Problem description: Transcribe the items word for word, starting at the line that contains "Screen dimensions: 548x397" and continuing through the end of the items, and leave the pictures out.

Available data:
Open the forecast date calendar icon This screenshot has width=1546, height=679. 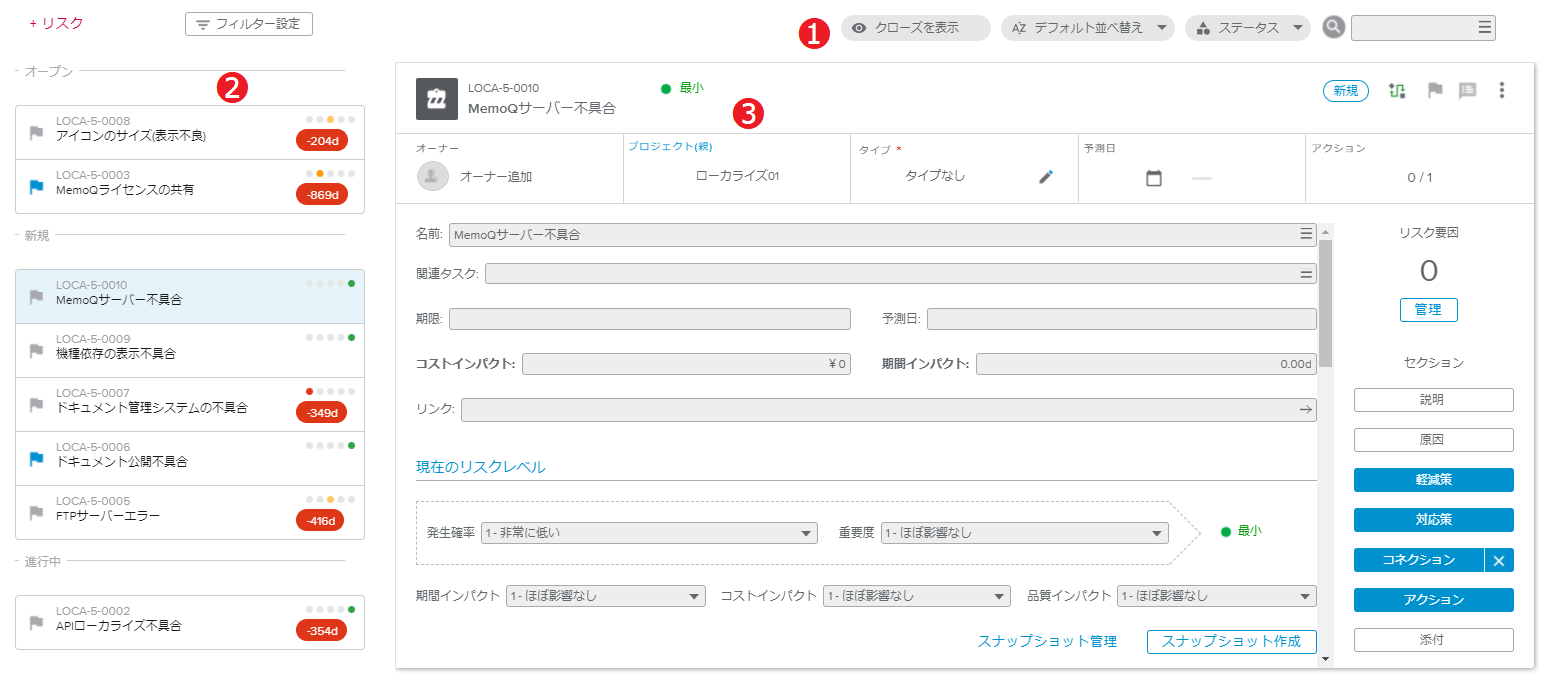click(x=1153, y=178)
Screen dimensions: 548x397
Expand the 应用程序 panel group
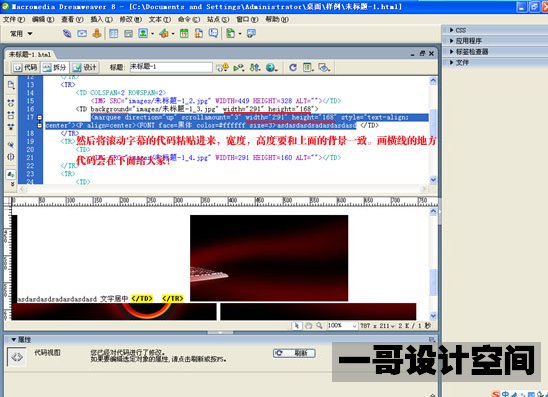click(466, 41)
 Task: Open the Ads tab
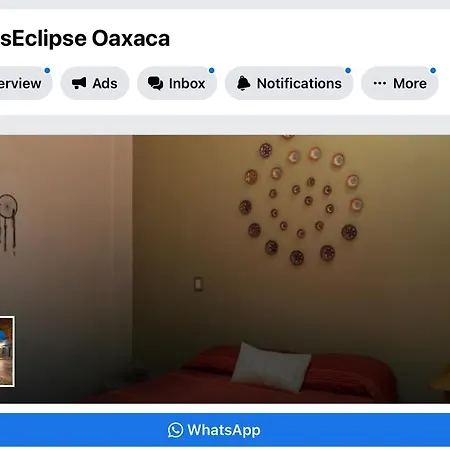coord(95,83)
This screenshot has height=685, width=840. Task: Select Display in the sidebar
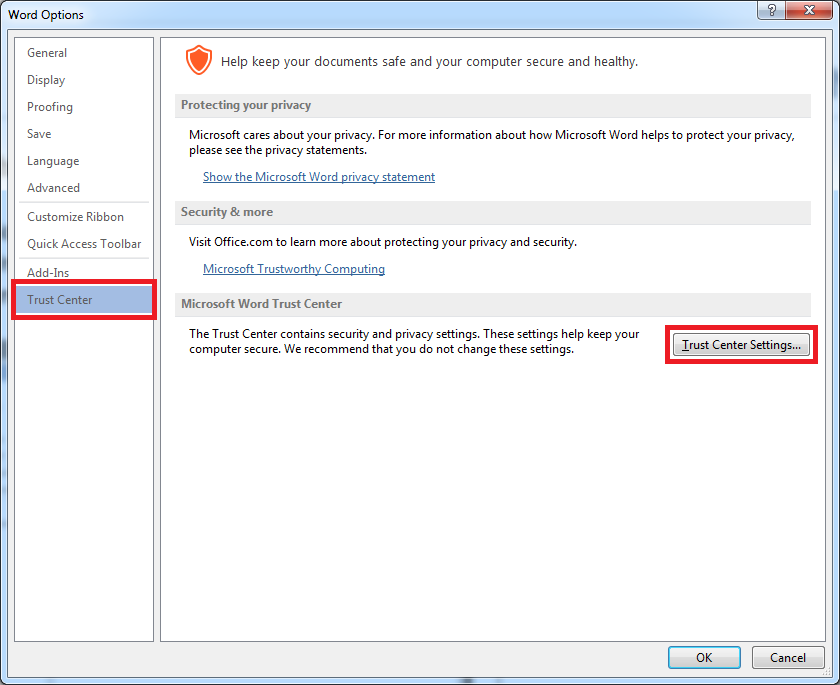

Full response:
Screen dimensions: 548x397
Expand the 应用程序 panel group
click(466, 41)
 Task: Open the Ads tab
coord(95,83)
This screenshot has height=685, width=840. Task: Select Display in the sidebar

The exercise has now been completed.